Ao se manifestar pela existência de repercussão geral, o relator do RE, ministro Dias Toffoli, assinalou que o tema em discussão é definir se, à luz dos princípios constitucionais e do Marco Civil, a empresa provedora de aplicações de internet tem os deveres de fiscalizar o conteúdo publicado nos seus domínios eletrônicos, de retirar do ar informações reputadas como ofensivas mediante simples notificação extrajudicial e de se responsabilizar legalmente pela veiculação do conteúdo antes da análise pelo Poder Judiciário. “A transcendência e a relevância são inequívocas, uma vez que a matéria em questão, dadas a importância e o alcance das redes sociais e dos provedores de aplicações de internet nos dias atuais, constitui interesse de toda a sociedade brasileira”, afirmou.

Investidas no Poder Legislativo contra o MCI Fundamental levar em conta, neste processo de incorporação dos direitos advindos com o MCI pela sociedade, o fato de que agentes governamentais e econômicos insatisfeitos, com aspectos a lei, incessantemente têm atuado no Congresso Nacional.

São mais de 300 projetos de lei – isso mesmo, mais de 300 projetos de lei tramitando e que, em alguma medida, pretendem alterar o MCI.

A Comissão Parlamentar de Inquérito do Cibercrime é um bom exemplo para mostrar como a Motion Picture Association aproveitou o apelo de crimes de pedofilia, fraudes bancárias entre outros para tentar alterar o art. 19, do MCI, a fim de viabilizar a retirada de conteúdos sem prévia ordem judicial, inclusive para proteger direitos autorais, a despeito da previsão do art. 30 da lei, que já faz referência à Lei de Direitos Autorais para tratar desses problemas.

E agora, as mais recentes investidas contra o MCI vêm na onda de atacar as chamadas fake news. O que se pretende é criminalizar a divulgação de informações ditas não confiáveis e alterar o art. 19, do MCI, para afastar a obrigatoriedade de ordem judicial para retirada de conteúdos e responsabilizar os provedores que não atendam meras notificações. No fundo, os políticos que apresentam estas propostas têm medo da opinião pública e, reagindo, atacam a nossa democracia.

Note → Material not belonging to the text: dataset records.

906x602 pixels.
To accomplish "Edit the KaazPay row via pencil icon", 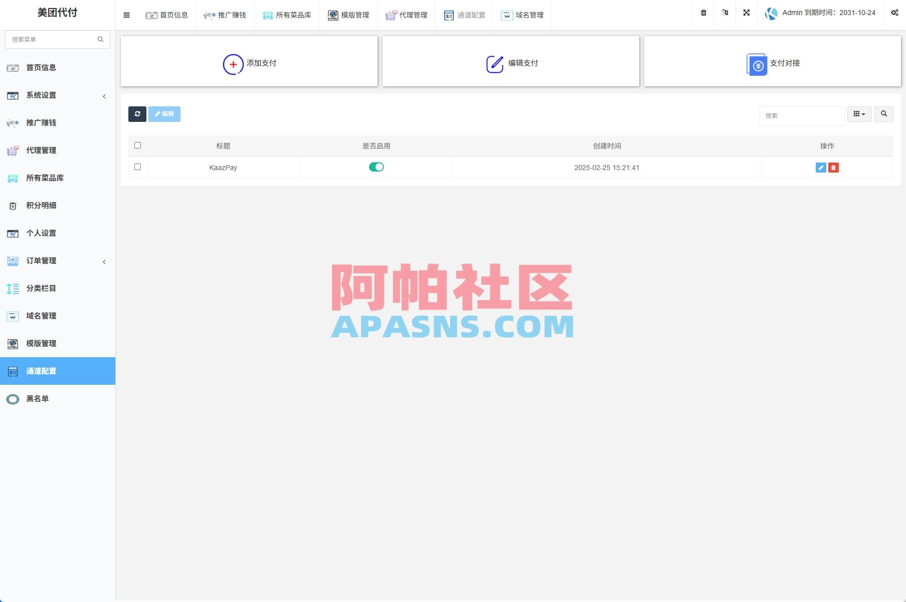I will click(820, 168).
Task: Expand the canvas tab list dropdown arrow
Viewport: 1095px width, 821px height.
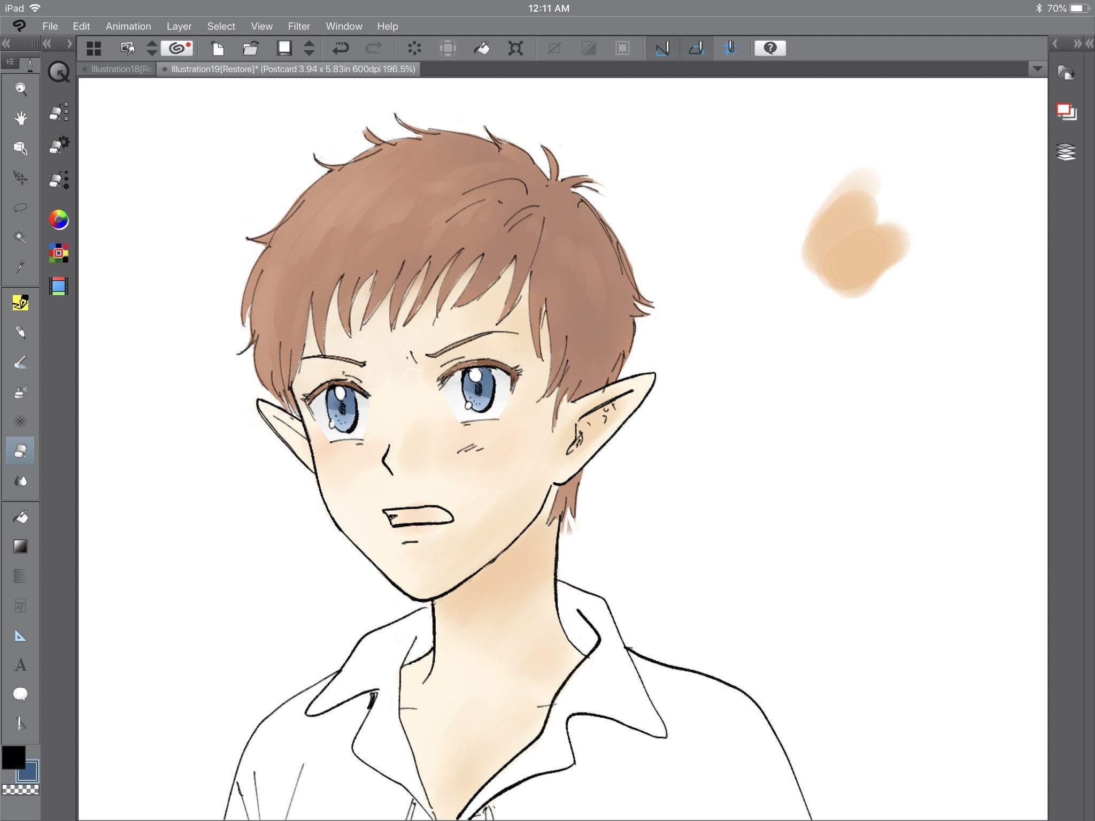Action: 1037,69
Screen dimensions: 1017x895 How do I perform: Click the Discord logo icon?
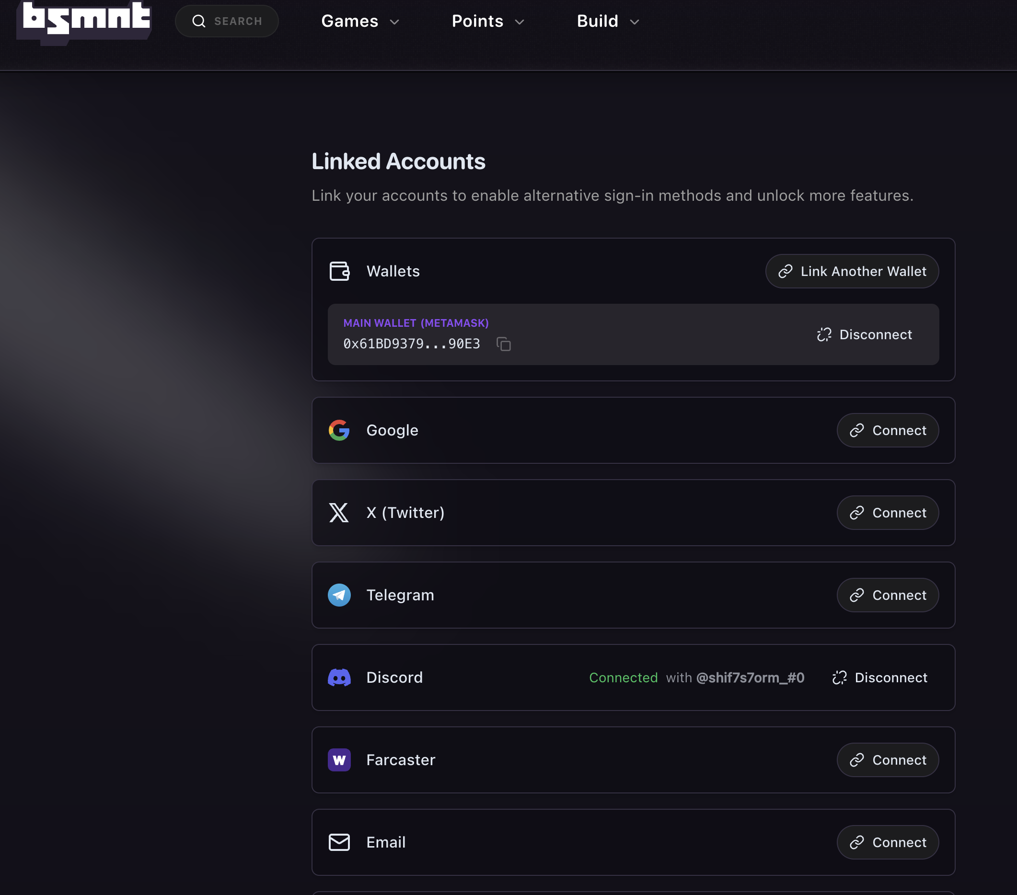point(339,678)
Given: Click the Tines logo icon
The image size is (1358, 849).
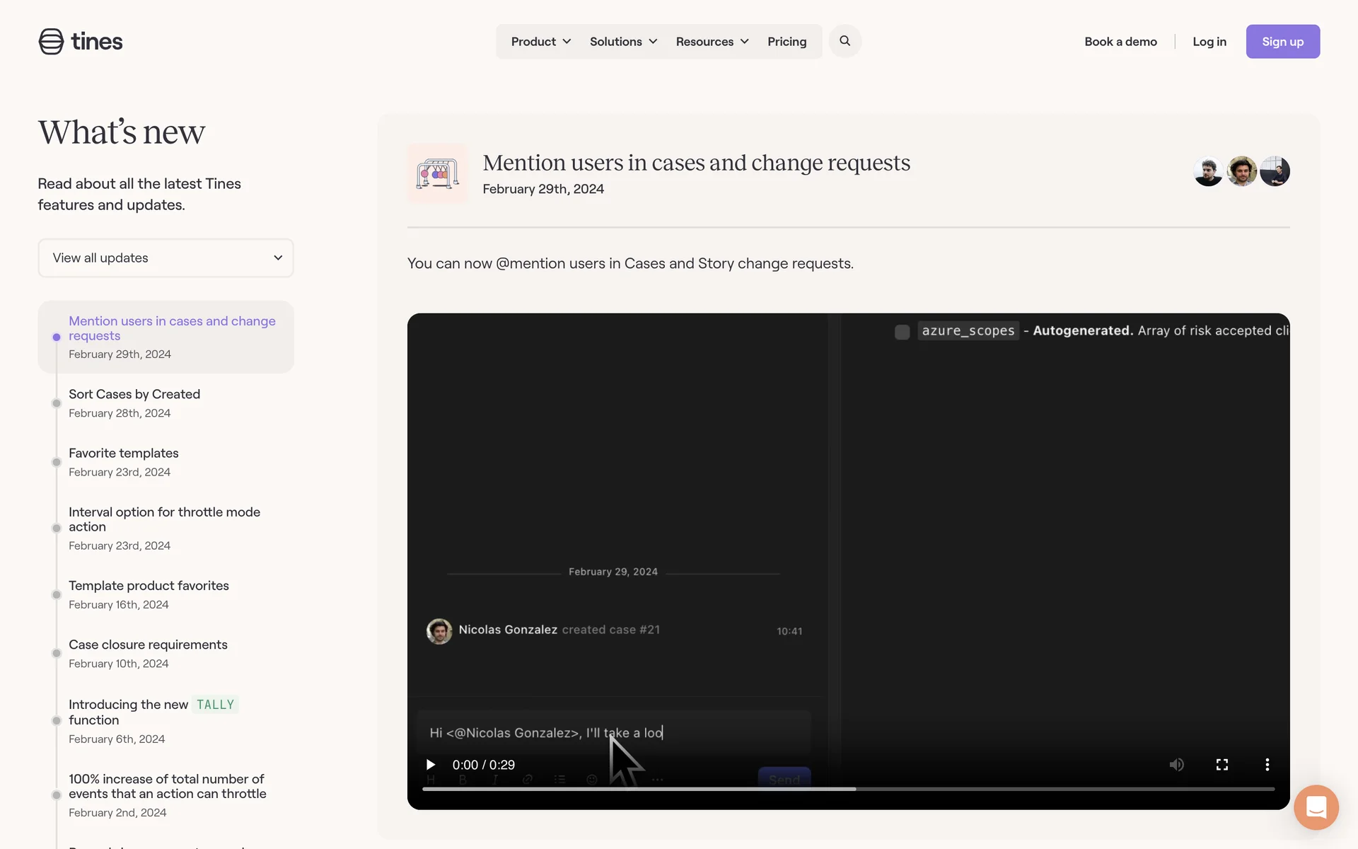Looking at the screenshot, I should (x=51, y=42).
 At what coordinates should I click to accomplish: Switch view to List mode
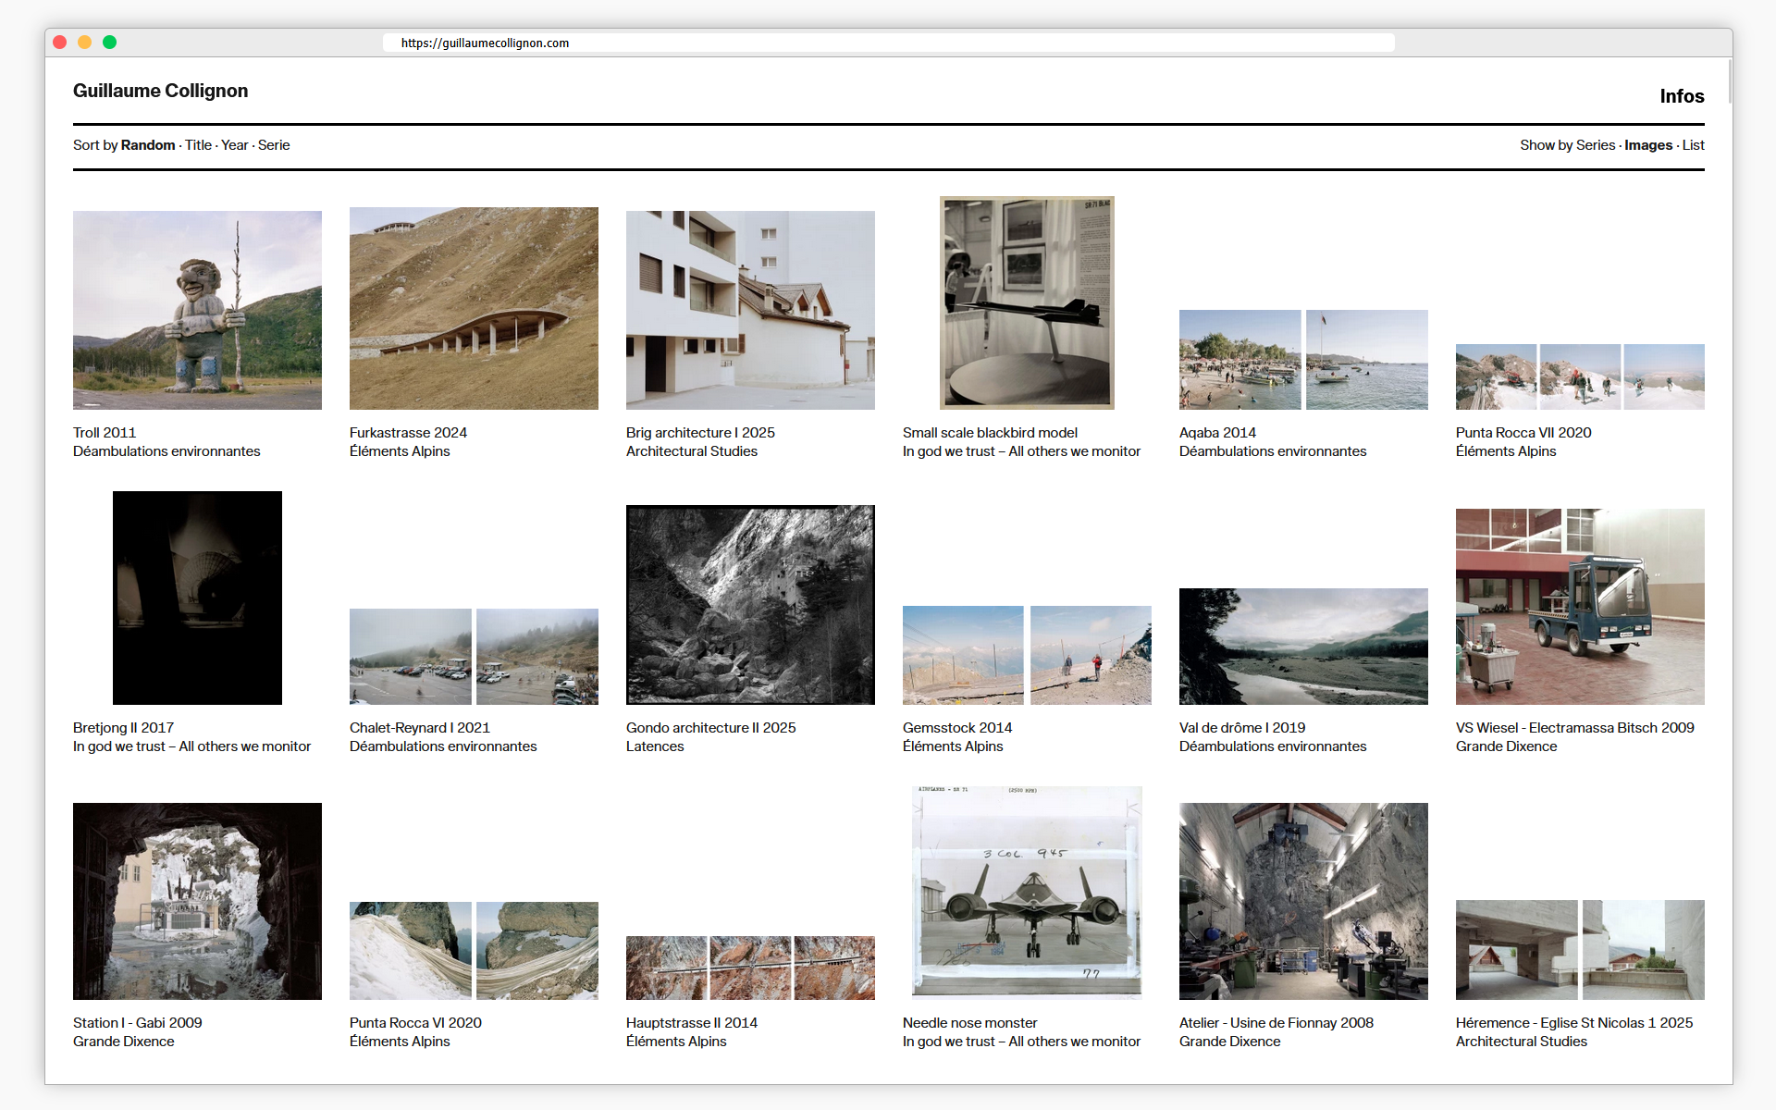(x=1693, y=145)
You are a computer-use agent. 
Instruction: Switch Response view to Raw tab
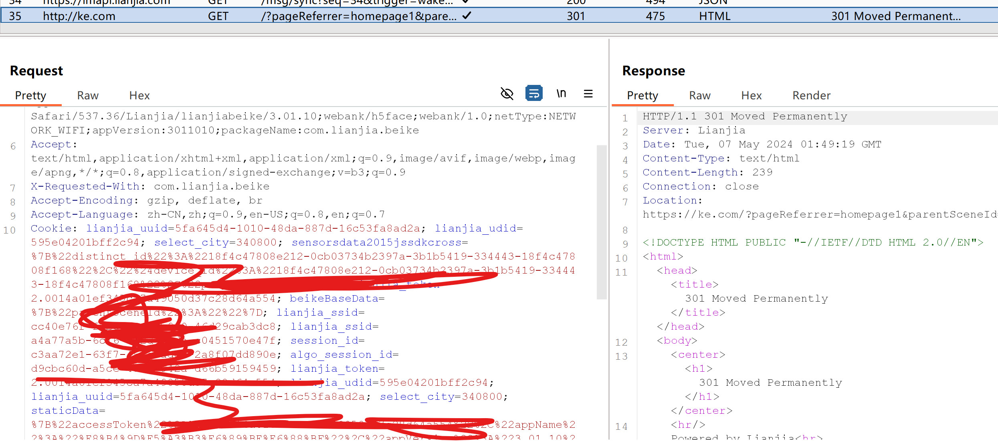tap(699, 96)
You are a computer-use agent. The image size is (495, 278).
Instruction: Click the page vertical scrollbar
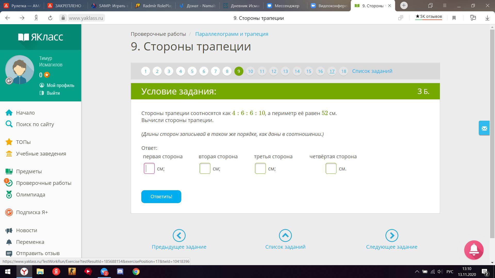pos(492,129)
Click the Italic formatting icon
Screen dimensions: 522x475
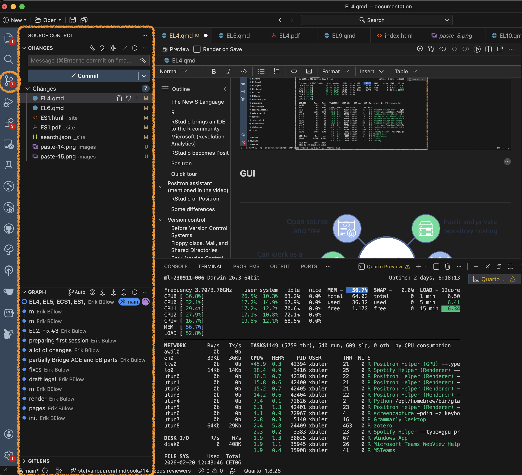pos(228,71)
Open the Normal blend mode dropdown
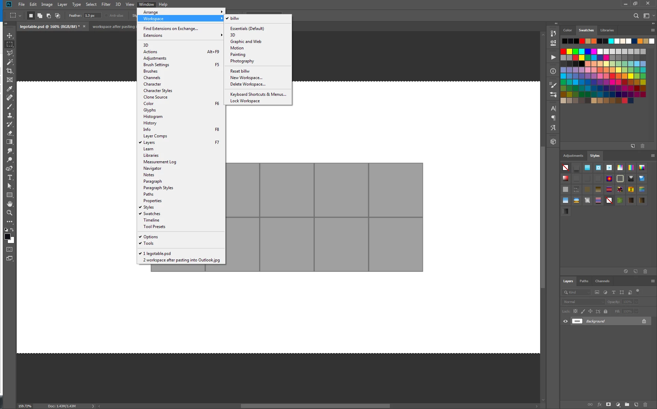 tap(583, 302)
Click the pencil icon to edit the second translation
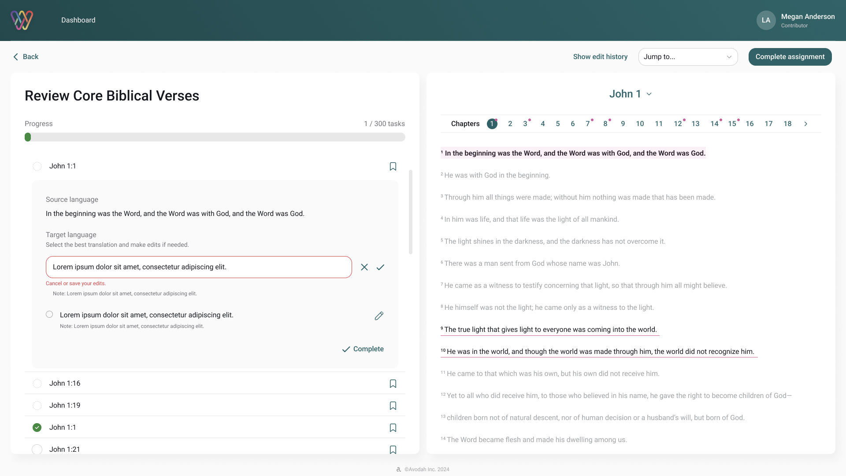The image size is (846, 476). tap(379, 316)
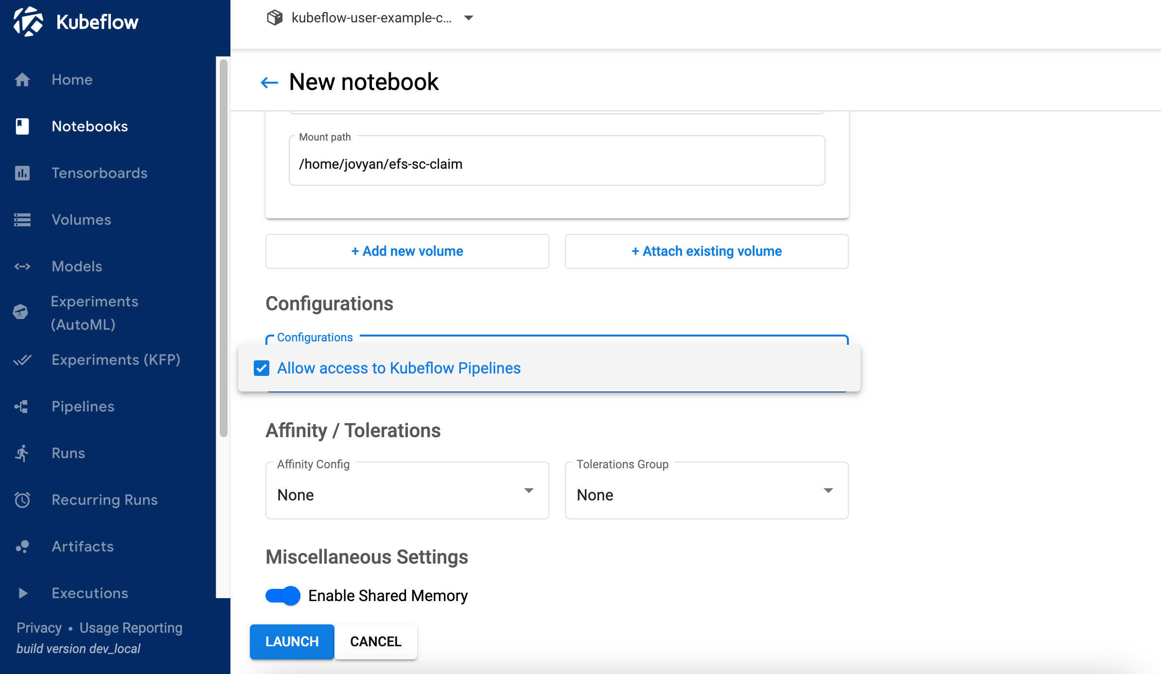This screenshot has height=674, width=1161.
Task: Click the Home house icon in sidebar
Action: tap(22, 80)
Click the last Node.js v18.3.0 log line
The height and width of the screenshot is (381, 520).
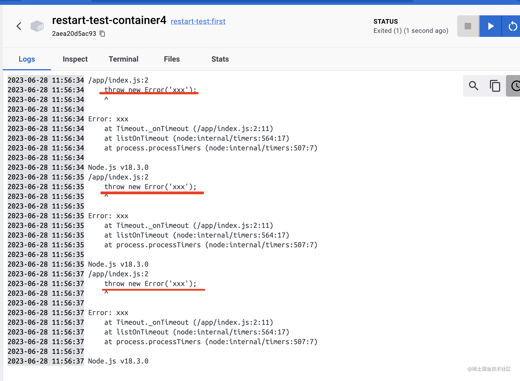coord(118,361)
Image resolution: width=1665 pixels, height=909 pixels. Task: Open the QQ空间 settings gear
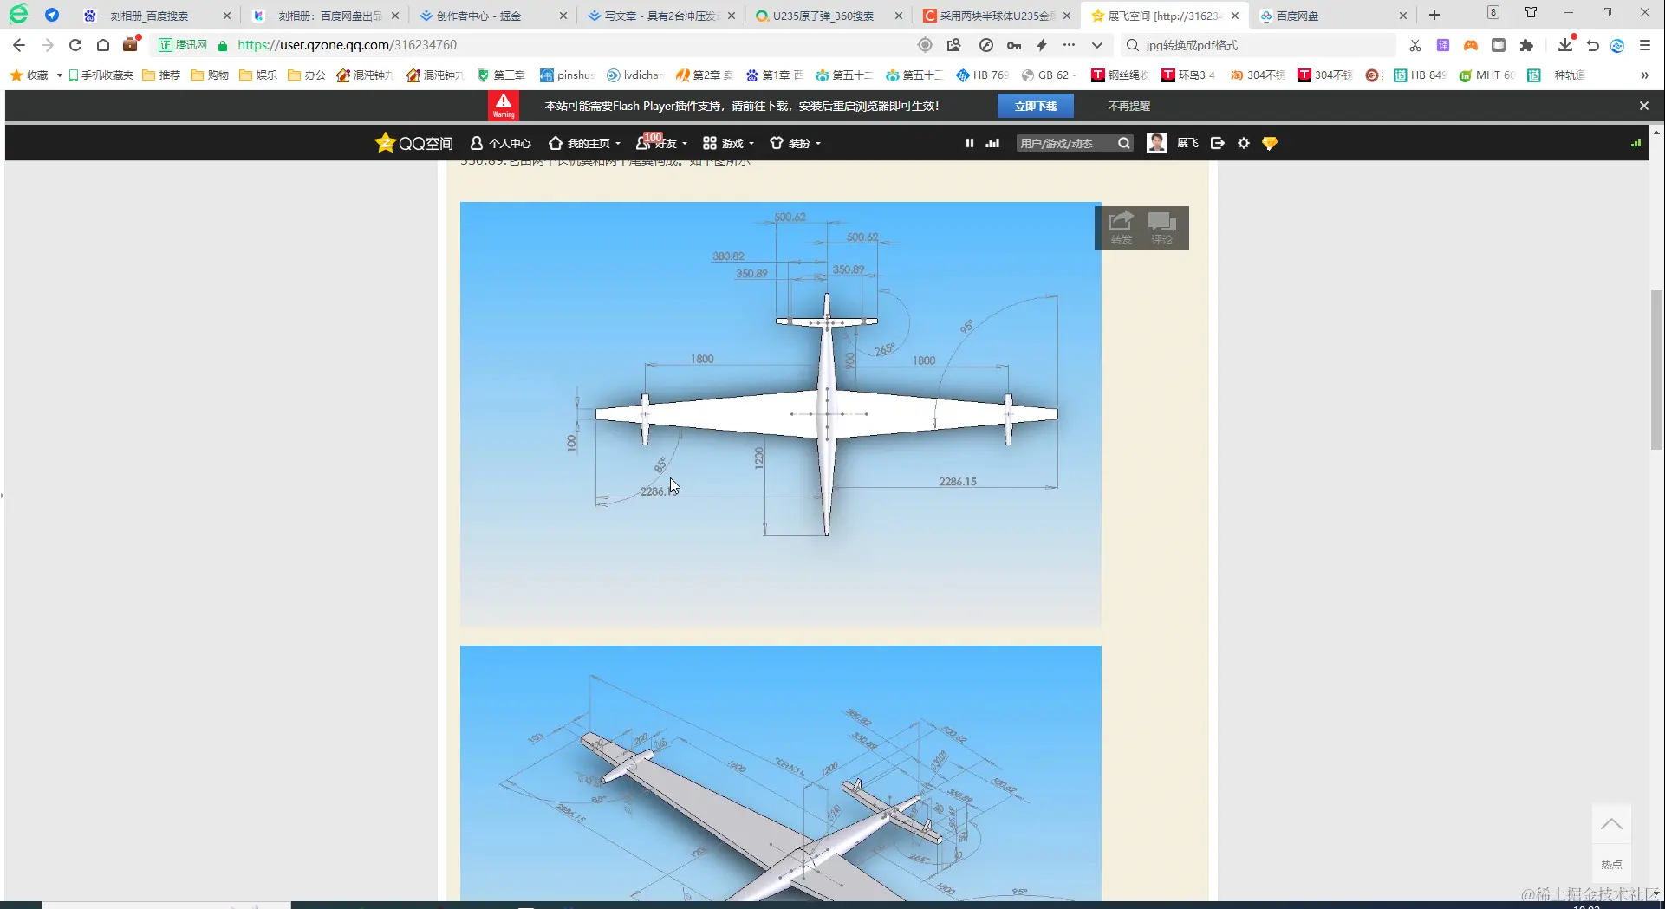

Multisetorialismo, participação e controle social Todas essas disputas têm posto em destaque a importância de mecanismos de participação e controle social.

E o MCI, no art. 24, deixou claro que a governança da Internet deve se dar por mecanismos multissetoriais, com a participação do CGI.br.

A governança multissetorial tem sido determinante no cenário de disputas como o caso da edição do decreto que veio regulamentar o MCI, quando a participação do CGI.br significou influência extremamente relevante e positiva no processo de construção do Decreto 8.771/2016.

Outros mecanismos, como a figura do amicus curiae (art. 138 e seguintes do CPC 2015), ampliam espaços democráticos para viabilizar a participação social e sustentar a atuação do Poder Judiciário, como pudemos assistir na audiência pública instalada pelo Supremo Tribunal Federal na ADPF 403, que trata de bloqueios de aplicativos e jurisdição, que contou com a ampla participação de diversos setores interessados como Ministério Público, Polícia, Governo, Academia, Empresas e entidades do 3º Setor.

Enfim, temos muito trabalho pela frente para construir sobre o fundamentos e ganhos que o MCI trouxe para o país, a fim de que possamos acelerar a inclusão digital e promover o desenvolvimento democrático e justo do acesso a Internet.